Tools don't integrate into real workflows; they do not learn from previous inputs, can't adapt across teams, and often forget corrections. Employees abandon these tools quickly because they feel rigid, slow, and disconnected from everyday work. Employees often don't know how or when to use AI, lack confidence in evaluating outputs, and aren't equipped to judge when the model is wrong. Managers struggle to integrate AI into existing processes, and many teams have not redesigned their workflows to take advantage of AI's strengths.
In short, organizations are deploying advanced tools onto unprepared foundations and AI maturity collapses at the human layer. All these results in what MIT highlights as the rise of Shadow AI: millions of employees using consumer AI tools unofficially to get real work done. People are finding value on their own, but companies are not capturing that value in a structured, safe, and scalable way.
The conclusion is clear, organizations that invest in learning, workflow redesign, and AI literacy thrive. Those that simply deploy tools do not.

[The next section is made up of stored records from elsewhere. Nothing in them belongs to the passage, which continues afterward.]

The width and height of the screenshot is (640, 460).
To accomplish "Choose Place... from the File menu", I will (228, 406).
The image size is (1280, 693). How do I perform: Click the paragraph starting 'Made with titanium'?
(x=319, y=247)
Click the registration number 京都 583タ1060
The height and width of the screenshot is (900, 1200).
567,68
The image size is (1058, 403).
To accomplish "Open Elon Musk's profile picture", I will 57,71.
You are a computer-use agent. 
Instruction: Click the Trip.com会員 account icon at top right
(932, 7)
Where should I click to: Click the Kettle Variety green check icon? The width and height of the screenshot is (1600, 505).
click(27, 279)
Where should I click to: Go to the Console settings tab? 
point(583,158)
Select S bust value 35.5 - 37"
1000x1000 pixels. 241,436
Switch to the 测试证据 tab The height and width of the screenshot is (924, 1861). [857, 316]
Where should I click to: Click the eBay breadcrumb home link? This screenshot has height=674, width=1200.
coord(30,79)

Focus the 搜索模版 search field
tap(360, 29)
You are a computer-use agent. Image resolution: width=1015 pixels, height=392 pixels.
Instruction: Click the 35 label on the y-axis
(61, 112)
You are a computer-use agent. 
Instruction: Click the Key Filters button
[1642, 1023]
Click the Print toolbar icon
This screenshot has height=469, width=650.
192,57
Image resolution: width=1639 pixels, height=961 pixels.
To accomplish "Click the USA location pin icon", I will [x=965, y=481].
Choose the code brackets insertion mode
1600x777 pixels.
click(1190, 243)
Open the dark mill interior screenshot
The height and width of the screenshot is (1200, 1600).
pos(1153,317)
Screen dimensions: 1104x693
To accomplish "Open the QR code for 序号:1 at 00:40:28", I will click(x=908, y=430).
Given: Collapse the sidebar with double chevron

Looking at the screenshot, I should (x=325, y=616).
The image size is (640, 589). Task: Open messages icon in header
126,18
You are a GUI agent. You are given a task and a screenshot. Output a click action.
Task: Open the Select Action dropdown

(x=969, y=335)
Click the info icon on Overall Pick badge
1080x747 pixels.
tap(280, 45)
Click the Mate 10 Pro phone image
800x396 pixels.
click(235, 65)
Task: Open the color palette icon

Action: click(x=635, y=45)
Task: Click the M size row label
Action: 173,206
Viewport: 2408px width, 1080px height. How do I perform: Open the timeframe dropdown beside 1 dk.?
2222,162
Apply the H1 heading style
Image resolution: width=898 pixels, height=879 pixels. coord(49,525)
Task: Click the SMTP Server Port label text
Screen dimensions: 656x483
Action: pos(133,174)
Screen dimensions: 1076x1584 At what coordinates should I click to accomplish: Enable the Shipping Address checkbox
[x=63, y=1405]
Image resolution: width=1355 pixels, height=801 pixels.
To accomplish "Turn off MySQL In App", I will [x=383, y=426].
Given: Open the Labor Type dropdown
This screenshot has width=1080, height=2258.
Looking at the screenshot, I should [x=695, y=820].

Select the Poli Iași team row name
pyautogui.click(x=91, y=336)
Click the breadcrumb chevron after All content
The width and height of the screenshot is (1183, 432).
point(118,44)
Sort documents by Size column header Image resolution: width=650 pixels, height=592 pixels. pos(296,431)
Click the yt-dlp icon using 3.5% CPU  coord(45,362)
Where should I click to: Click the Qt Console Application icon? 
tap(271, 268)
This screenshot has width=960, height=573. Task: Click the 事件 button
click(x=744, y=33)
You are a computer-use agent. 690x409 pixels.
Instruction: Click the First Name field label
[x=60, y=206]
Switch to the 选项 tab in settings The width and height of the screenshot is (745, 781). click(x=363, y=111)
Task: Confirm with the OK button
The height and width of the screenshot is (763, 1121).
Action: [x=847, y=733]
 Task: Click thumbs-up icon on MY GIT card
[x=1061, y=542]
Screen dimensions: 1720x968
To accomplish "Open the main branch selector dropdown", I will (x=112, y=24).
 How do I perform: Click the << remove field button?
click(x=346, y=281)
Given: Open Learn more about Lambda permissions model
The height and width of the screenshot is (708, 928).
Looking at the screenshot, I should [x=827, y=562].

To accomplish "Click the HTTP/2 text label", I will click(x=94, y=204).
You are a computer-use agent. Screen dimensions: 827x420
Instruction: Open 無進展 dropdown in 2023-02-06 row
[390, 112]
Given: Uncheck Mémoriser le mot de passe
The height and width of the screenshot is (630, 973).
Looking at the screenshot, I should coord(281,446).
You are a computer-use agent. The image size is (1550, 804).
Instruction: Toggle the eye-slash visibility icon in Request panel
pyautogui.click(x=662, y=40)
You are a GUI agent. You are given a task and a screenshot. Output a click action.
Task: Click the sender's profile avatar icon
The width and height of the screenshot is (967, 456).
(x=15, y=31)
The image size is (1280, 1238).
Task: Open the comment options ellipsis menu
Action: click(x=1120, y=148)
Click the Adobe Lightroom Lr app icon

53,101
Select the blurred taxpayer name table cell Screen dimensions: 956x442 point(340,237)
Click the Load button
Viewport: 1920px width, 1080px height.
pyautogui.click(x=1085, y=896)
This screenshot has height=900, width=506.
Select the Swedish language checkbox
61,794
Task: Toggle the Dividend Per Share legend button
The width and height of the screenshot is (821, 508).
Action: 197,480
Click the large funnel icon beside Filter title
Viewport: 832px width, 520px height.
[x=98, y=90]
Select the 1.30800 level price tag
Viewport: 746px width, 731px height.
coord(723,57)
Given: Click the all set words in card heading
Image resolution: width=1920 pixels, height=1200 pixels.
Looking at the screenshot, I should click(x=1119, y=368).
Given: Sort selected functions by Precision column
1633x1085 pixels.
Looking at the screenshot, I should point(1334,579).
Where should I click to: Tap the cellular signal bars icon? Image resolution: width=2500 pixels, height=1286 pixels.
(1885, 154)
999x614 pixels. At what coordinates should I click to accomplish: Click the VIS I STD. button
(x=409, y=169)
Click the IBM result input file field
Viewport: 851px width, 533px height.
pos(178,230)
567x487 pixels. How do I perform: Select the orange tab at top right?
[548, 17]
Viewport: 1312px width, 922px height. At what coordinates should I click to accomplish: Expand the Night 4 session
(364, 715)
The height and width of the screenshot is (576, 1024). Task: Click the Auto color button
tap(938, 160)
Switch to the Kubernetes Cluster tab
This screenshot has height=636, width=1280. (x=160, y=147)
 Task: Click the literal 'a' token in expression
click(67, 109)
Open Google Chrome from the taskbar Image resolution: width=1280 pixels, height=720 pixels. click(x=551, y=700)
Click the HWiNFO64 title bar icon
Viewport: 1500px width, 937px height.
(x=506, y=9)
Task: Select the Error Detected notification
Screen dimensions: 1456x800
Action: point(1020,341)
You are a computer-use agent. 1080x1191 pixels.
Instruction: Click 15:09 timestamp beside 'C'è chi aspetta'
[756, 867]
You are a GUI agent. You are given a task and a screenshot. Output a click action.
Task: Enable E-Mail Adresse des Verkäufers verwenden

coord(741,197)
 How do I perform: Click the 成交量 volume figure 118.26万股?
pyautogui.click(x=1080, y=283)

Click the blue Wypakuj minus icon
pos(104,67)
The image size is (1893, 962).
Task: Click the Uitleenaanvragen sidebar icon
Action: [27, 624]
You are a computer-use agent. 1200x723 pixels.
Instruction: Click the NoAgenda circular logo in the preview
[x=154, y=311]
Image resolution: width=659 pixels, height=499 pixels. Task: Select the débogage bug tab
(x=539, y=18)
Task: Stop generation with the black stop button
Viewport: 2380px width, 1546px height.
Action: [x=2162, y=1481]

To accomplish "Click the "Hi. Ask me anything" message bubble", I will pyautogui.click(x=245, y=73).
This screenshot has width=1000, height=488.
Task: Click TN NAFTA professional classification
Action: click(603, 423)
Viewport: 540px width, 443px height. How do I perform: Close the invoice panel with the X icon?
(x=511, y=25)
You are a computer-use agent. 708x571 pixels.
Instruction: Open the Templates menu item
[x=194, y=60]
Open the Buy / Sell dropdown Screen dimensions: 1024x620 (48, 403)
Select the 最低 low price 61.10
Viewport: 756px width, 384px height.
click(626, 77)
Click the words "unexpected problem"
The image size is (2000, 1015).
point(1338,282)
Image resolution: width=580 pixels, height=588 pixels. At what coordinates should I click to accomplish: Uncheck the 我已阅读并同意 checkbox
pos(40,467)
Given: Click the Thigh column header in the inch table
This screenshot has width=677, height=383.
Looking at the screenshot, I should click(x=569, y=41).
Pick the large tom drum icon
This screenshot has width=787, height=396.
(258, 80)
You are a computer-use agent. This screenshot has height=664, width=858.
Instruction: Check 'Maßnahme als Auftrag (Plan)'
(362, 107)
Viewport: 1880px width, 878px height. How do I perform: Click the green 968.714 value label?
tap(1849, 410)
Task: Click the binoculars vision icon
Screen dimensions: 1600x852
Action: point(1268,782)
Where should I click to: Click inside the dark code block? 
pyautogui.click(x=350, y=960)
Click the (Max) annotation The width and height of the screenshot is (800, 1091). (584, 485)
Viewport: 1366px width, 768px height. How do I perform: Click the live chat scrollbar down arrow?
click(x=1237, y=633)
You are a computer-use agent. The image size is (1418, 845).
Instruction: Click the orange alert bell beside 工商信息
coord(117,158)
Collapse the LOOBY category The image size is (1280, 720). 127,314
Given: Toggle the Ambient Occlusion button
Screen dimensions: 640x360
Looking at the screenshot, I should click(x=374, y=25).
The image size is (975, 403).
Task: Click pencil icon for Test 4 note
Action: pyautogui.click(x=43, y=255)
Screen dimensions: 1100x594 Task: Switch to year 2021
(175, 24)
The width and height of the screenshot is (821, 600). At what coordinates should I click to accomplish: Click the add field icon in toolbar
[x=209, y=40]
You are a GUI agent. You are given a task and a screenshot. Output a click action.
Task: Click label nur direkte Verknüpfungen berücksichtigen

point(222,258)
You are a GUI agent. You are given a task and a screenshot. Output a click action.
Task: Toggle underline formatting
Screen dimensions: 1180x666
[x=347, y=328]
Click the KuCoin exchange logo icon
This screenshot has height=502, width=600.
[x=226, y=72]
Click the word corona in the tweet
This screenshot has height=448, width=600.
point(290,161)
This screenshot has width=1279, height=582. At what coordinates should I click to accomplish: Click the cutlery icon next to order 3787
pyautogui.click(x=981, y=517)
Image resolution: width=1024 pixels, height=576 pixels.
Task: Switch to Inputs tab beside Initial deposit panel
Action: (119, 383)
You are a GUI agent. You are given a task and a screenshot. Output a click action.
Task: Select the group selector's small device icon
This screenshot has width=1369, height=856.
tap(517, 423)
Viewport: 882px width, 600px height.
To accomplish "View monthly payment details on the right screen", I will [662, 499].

At Data Booster, our mission is to give organizations the skills, structure, and confidence they need to use data and AI meaningfully. Whether it's ABN AMRO's 100,000 GenAI learnings, Just Eat Takeaway's structured upskilling for cross-functional teams, or PGGM preparing 400 professionals for a Data Mesh future, the lesson stays the same: when people gain the skills and confidence to use AI purposefully, transformation follows. Technology accelerates the journey, but it is the people who carry it forward.